> _Activity 1_:
Summarize the post on parenting without screaming in two sentences.
> _Activity 2_:
From the post on parenting without screaming, list every thing it says mothers do for their children while feeding off their scraps.
> _Activity 3_:
Pick up the post on parenting without screaming after its last sentence and continue it.

> _Study text_:
Parenting Without Screaming - Part 2
Last week we talked about how we can begin to grow and evolve into being our best mom by not disciplining through screaming. CLICK HERE to read Lesson 1: Control What You Can Control.
This week we are going to focus on ourselves. This seems backwards, right?! Well, our parenting style has become backwards. We have been taking all of the focus off of us and put it on our children’s needs and wants. Think about it…we are chauffeuring them around to different extracurricular activities, we buy them the cutest clothes, and we make sure they get a healthy meal while we feed off their scraps.
We are taught to “Love thy neighbor as thyself,” but if we loved our kids as little as we show ourselves love would that be right? You can’t be your best mom without first attending to yourself.
LESSON 2: Practice Healthy Self-Love
Loving ourselves and the effort that takes seems selfish, but sacrificing yourself for others while needing them to validate you is selfish. So how can we love ourselves without it becoming a selfish love?
There are 4 Levels of Love:
1. I love me for my benefit. This is the most selfish level. People are only after their own interests. Babies fall in this category because they are interested in their own survival.
2. I love you for my benefit. This is saying, “I love you and care for you because I receive validation.”

> _Material supplied_:

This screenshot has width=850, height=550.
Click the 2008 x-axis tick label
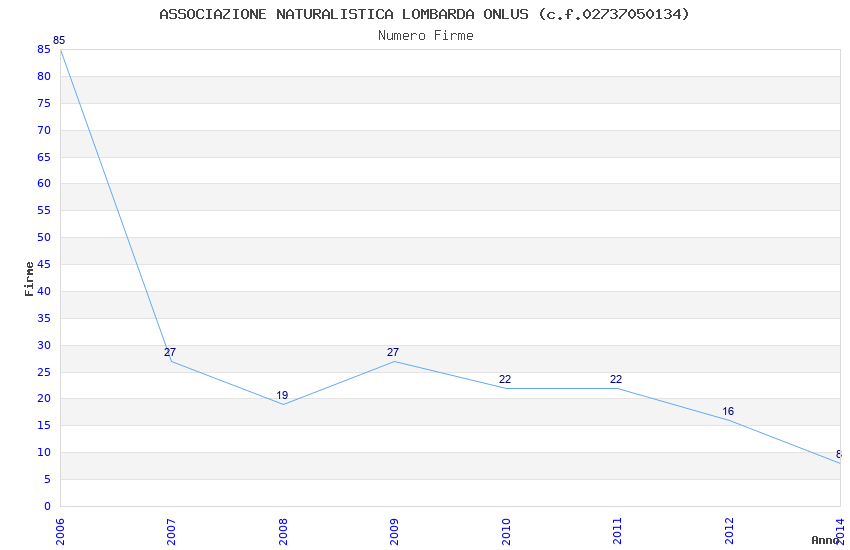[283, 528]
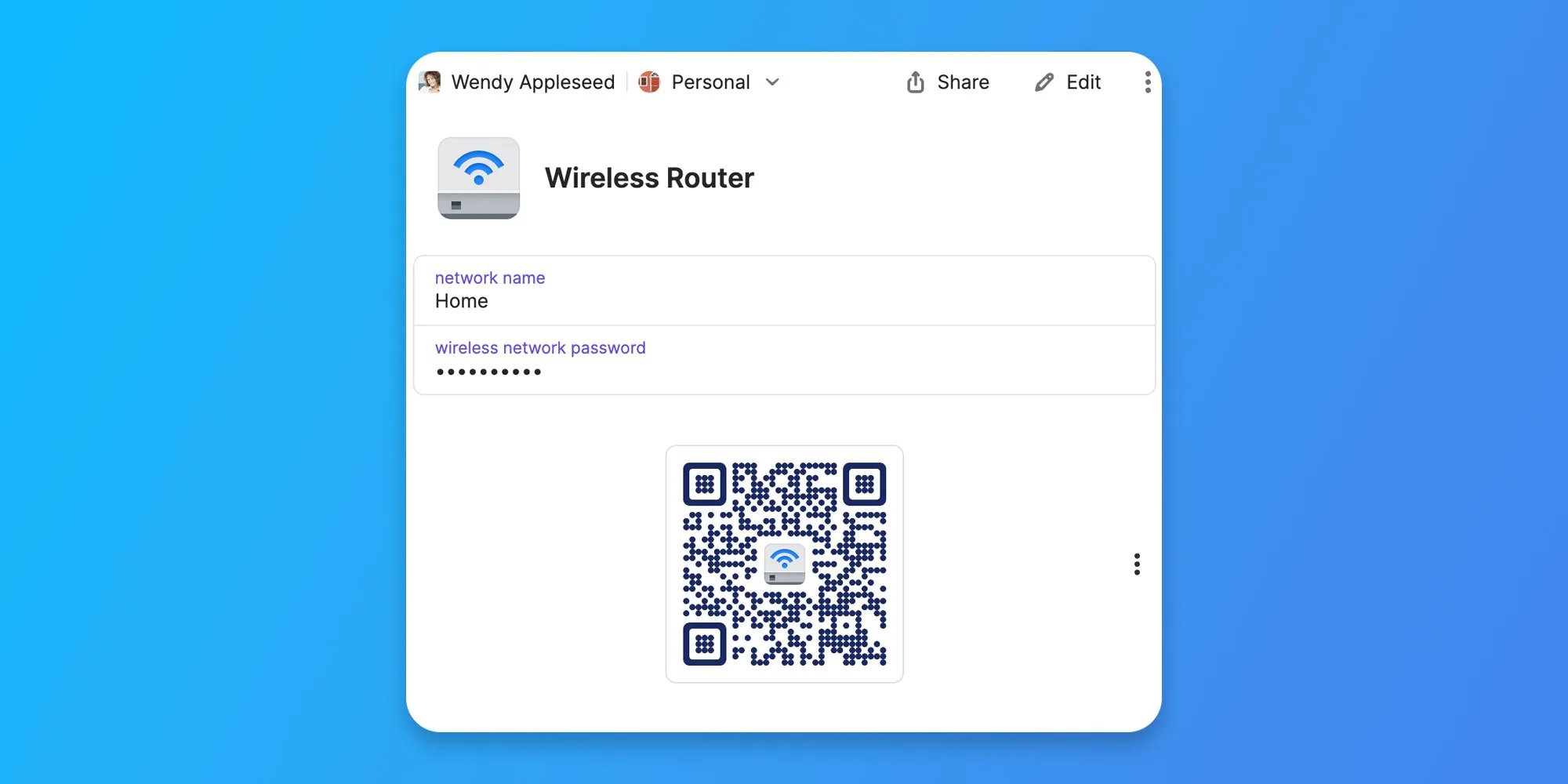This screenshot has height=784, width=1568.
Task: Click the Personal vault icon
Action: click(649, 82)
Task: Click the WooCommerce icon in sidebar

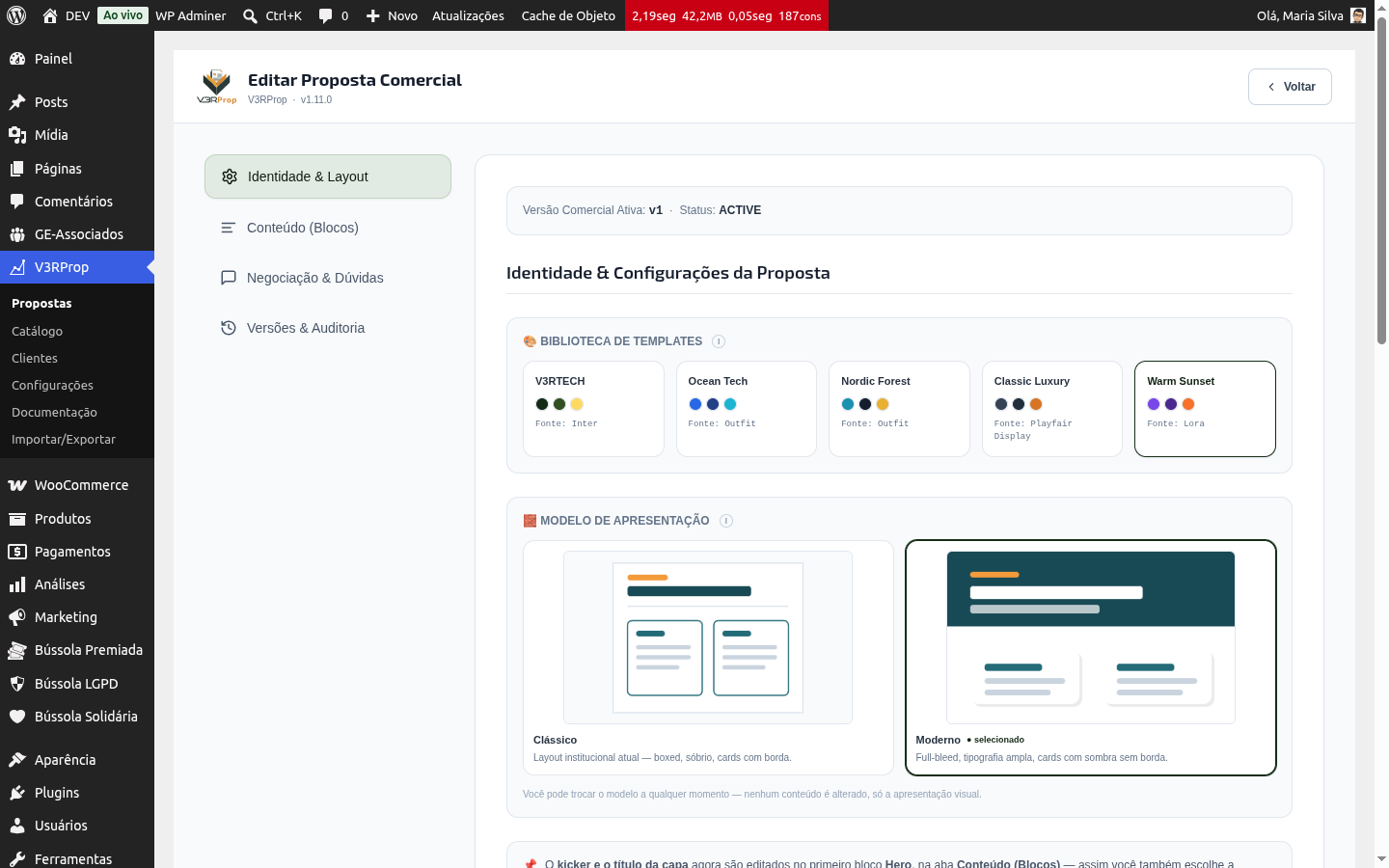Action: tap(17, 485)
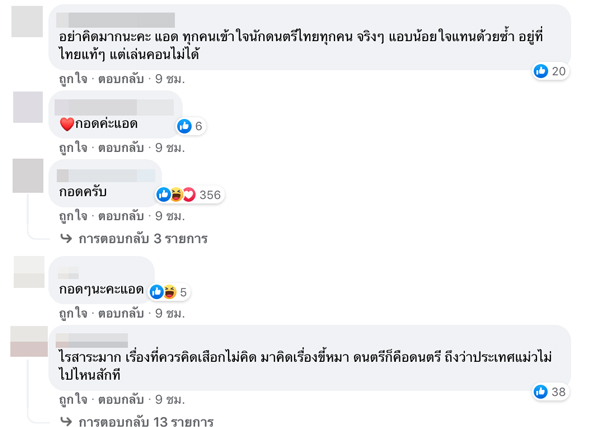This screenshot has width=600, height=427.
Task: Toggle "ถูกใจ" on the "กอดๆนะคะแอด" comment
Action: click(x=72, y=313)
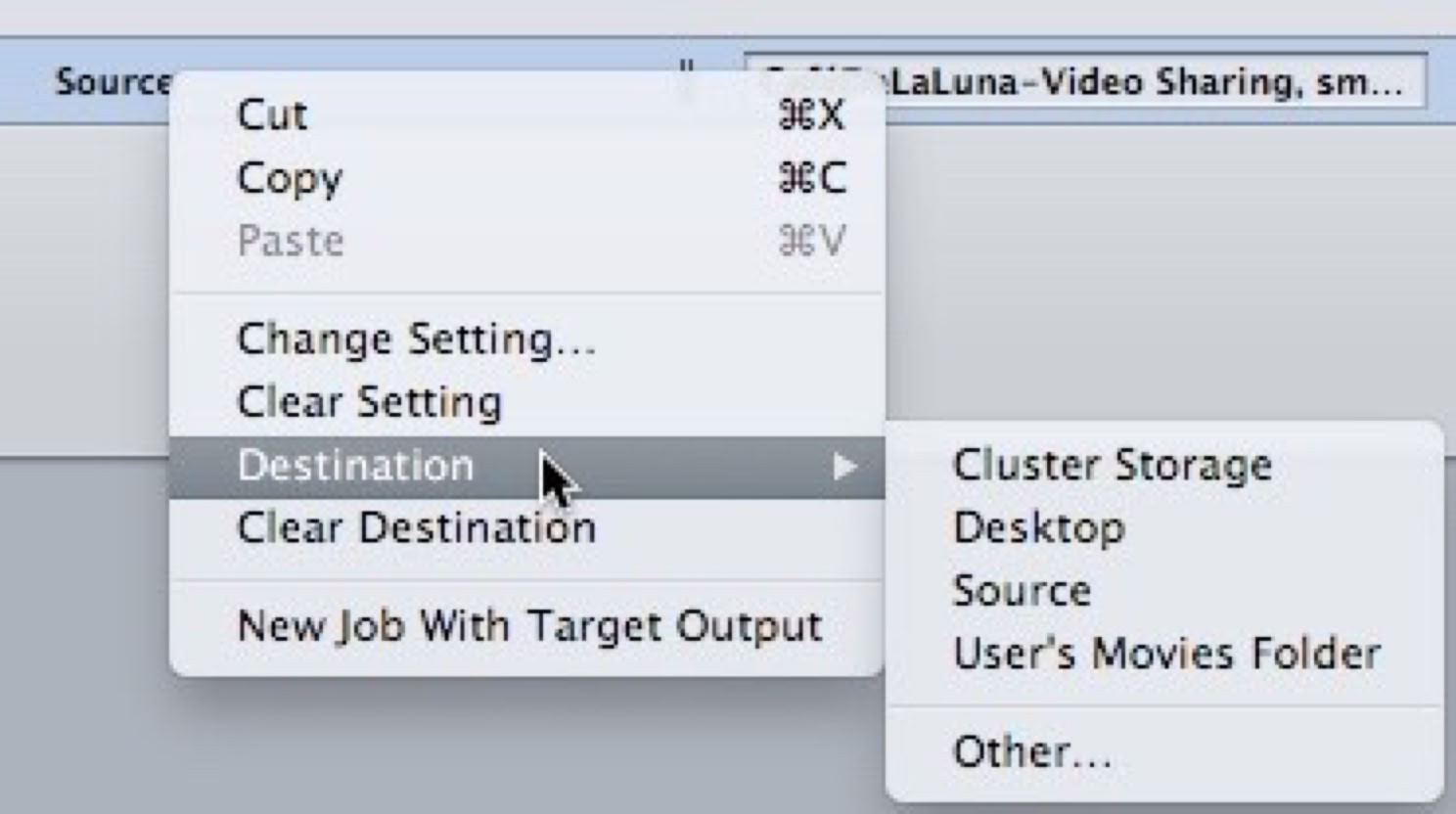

> _Task result 1_:
The post argues that mothers have put all their focus on their children's needs and wants while neglecting themselves, and that being your best mom requires first attending to yourself. Its second lesson, practicing healthy self-love, begins laying out four levels of love, starting with the most selfish level, loving yourself for your own benefit, and then loving others for the validation you receive.

> _Task result 2_:
- Chauffeuring them around to different extracurricular activities
- Buying them the cutest clothes
- Making sure they get a healthy meal

> _Task result 3_:
3. I love you for your benefit. This is selfless love (probably the category most of us fall into), but by thinking we can serve someone else without any motives increases our chances for our own self-deception and hidden expectations. Usually reverts back to level 2.
4. I love me for your benefit. This is saying, “I love me and work on myself so I can come to you from wholeness. From wholeness I can show you my love.”
We all want to get to level 4 of love, but how do we create a healthy self-love so that we can show others love?
We often tend to escape or run away when we are anxious from frustration. It’s unplanned. But if we take intentional breaks or retreats to regroup, then this benefits ourselves and others. This is a healthy way to love yourself. Do things that will benefit you and those you love—take a retreat (get your nails done, have a girl’s night, go on a trip, or retail therapy), eat healthy meals, take a nap, continue to learn and grow, etc. The fewer intentional retreats we take, the more we find ourselves unintentionally finding ways to escape.